▶ WORK TO DO:
Please convert all the rows below into a Markdown table with two columns, Row and Text, giving each line its number and skipping any blank lines.

▶ EXCERPTED DATA:
★ ★ ★ ★
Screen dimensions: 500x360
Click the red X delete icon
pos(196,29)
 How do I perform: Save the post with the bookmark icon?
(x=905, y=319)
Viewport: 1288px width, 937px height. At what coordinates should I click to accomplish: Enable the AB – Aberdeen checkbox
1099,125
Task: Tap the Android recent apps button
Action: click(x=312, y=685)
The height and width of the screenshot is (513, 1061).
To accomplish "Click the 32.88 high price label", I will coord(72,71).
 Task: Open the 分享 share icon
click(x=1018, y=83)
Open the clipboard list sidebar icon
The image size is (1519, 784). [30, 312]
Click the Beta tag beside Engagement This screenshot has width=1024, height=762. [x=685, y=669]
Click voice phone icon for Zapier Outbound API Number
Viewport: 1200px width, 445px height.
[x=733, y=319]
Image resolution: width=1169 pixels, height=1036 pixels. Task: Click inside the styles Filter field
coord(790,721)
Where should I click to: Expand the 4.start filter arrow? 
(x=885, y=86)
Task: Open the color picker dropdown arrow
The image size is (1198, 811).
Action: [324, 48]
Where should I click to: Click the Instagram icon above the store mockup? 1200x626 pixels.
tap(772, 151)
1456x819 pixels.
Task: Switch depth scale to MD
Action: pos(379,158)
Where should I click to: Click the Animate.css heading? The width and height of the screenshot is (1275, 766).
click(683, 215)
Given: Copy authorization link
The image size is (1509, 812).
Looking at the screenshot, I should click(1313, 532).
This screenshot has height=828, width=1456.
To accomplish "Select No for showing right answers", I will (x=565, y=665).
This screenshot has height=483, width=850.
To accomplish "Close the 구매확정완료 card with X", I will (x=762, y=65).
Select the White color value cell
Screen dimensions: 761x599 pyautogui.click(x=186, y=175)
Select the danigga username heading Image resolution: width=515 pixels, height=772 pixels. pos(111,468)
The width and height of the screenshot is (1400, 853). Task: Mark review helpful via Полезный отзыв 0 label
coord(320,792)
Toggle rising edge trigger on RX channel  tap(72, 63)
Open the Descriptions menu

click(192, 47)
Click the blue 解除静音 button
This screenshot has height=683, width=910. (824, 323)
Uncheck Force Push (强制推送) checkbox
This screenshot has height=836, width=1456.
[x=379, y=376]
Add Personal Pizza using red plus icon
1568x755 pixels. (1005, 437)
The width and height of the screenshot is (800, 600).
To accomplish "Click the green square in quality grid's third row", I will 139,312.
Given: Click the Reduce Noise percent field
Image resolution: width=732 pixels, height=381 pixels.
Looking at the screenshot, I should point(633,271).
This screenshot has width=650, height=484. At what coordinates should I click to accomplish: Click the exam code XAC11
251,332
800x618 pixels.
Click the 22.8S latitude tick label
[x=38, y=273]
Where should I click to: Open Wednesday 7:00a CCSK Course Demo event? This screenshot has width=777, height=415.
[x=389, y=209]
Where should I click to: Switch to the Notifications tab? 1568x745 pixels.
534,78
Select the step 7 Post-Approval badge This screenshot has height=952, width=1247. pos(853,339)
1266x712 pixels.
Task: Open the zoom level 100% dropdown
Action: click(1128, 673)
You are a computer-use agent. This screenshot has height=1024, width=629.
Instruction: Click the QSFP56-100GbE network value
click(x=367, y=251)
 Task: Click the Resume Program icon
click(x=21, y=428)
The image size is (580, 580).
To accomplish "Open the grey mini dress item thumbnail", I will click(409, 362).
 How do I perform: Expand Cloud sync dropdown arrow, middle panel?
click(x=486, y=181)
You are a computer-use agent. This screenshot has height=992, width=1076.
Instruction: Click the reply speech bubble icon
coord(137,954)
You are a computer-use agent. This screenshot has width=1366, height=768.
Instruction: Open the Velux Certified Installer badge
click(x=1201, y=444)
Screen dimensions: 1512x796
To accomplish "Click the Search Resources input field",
★ ★ ★ ★
▶ CORRECT ANSWER:
| Row | Text |
|---|---|
| 1 | Screen dimensions: 500x360 |
| 2 | Click the red X delete icon |
| 3 | pos(196,29) |
| 4 |  How do I perform: Save the post with the bookmark icon? |
| 5 | (x=905, y=319) |
| 6 | Viewport: 1288px width, 937px height. At what coordinates should I click to accomplish: Enable the AB – Aberdeen checkbox |
| 7 | 1099,125 |
| 8 | Task: Tap the Android recent apps button |
| 9 | Action: click(x=312, y=685) |
| 10 | The height and width of the screenshot is (513, 1061). |
| 11 | To accomplish "Click the 32.88 high price label", I will coord(72,71). |
| 12 |  Task: Open the 分享 share icon |
| 13 | click(x=1018, y=83) |
| 14 | Open the clipboard list sidebar icon |
| 15 | The image size is (1519, 784). [30, 312] |
| 16 | Click the Beta tag beside Engagement This screenshot has width=1024, height=762. [x=685, y=669] |
| 17 | Click voice phone icon for Zapier Outbound API Number |
| 18 | Viewport: 1200px width, 445px height. |
| 19 | [x=733, y=319] |
| 20 | Image resolution: width=1169 pixels, height=1036 pixels. Task: Click inside the styles Filter field |
| 21 | coord(790,721) |
| 22 | Where should I click to: Expand the 4.start filter arrow?  |
| 23 | (x=885, y=86) |
| 24 | Task: Open the color picker dropdown arrow |
| 25 | The image size is (1198, 811). |
| 26 | Action: [324, 48] |
| 27 | Where should I click to: Click the Instagram icon above the store mockup? 1200x626 pixels. |
| 28 | tap(772, 151) |
| 29 | 1456x819 pixels. |
| 30 | Task: Switch depth scale to MD |
| 31 | Action: pos(379,158) |
| 32 | Where should I click to: Click the Animate.css heading? The width and height of the screenshot is (1275, 766). |
| 33 | click(683, 215) |
| 34 | Given: Copy authorization link |
| 35 | The image size is (1509, 812). |
| 36 | Looking at the screenshot, I should click(1313, 532). |
| 37 | This screenshot has height=828, width=1456. |
| 38 | To accomplish "Select No for showing right answers", I will (x=565, y=665). |
| 39 | This screenshot has height=483, width=850. |
| 40 | To accomplish "Close the 구매확정완료 card with X", I will (x=762, y=65). |
| 41 | Select the White color value cell |
| 42 | Screen dimensions: 761x599 pyautogui.click(x=186, y=175) |
| 43 | Select the danigga username heading Image resolution: width=515 pixels, height=772 pixels. pos(111,468) |
| 44 | The width and height of the screenshot is (1400, 853). Task: Mark review helpful via Полезный отзыв 0 label |
| 45 | coord(320,792) |
| 46 | Toggle rising edge trigger on RX channel  tap(72, 63) |
| 47 | Open the Descriptions menu |
| 48 | click(192, 47) |
| 49 | Click the blue 解除静音 button |
| 50 | This screenshot has height=683, width=910. (824, 323) |
| 51 | Uncheck Force Push (强制推送) checkbox |
| 52 | This screenshot has height=836, width=1456. |
| 53 | [x=379, y=376] |
| 54 | Add Personal Pizza using red plus icon |
| 55 | 1568x755 pixels. (1005, 437) |
| 56 | The width and height of the screenshot is (800, 600). |
| 57 | To accomplish "Click the green square in quality grid's third row", I will 139,312. |
| 58 | Given: Click the Reduce Noise percent field |
| 59 | Image resolution: width=732 pixels, height=381 pixels. |
| 60 | Looking at the screenshot, I should point(633,271). |
| 61 | This screenshot has width=650, height=484. At what coordinates should I click to accomplish: Click the exam code XAC11 |
| 62 | 251,332 |
| 63 | 800x618 pixels. |
| 64 | Click the 22.8S latitude tick label |
| 65 | [x=38, y=273] |
| 66 | Where should I click to: Open Wednesday 7:00a CCSK Course Demo event? This screenshot has width=777, height=415. |
| 67 | [x=389, y=209] |
| 68 | Where should I click to: Switch to the Notifications tab? 1568x745 pixels. |
| 69 | 534,78 |
| 70 | Select the step 7 Post-Approval badge This screenshot has height=952, width=1247. pos(853,339) |
| 71 | 1266x712 pixels. |
| 72 | Task: Open the zoom level 100% dropdown |
| 73 | Action: click(1128, 673) |
| 74 | You are a computer-use agent. This screenshot has height=1024, width=629. |
| 75 | Instruction: Click the QSFP56-100GbE network value |
| 76 | click(x=367, y=251) |
| 77 |  Task: Click the Resume Program icon |
| 78 | click(x=21, y=428) |
| 79 | The image size is (580, 580). |
| 80 | To accomplish "Open the grey mini dress item thumbnail", I will click(409, 362). |
| 81 |  How do I perform: Expand Cloud sync dropdown arrow, middle panel? |
| 82 | click(x=486, y=181) |
| 83 | You are a computer-use agent. This screenshot has height=992, width=1076. |
| 84 | Instruction: Click the reply speech bubble icon |
| 85 | coord(137,954) |
| 86 | You are a computer-use agent. This screenshot has width=1366, height=768. |
| 87 | Instruction: Open the Velux Certified Installer badge |
| 88 | click(x=1201, y=444) |
| 89 | Screen dimensions: 1512x796 |
| 90 | To accomplish "Click the Search Resources input field", |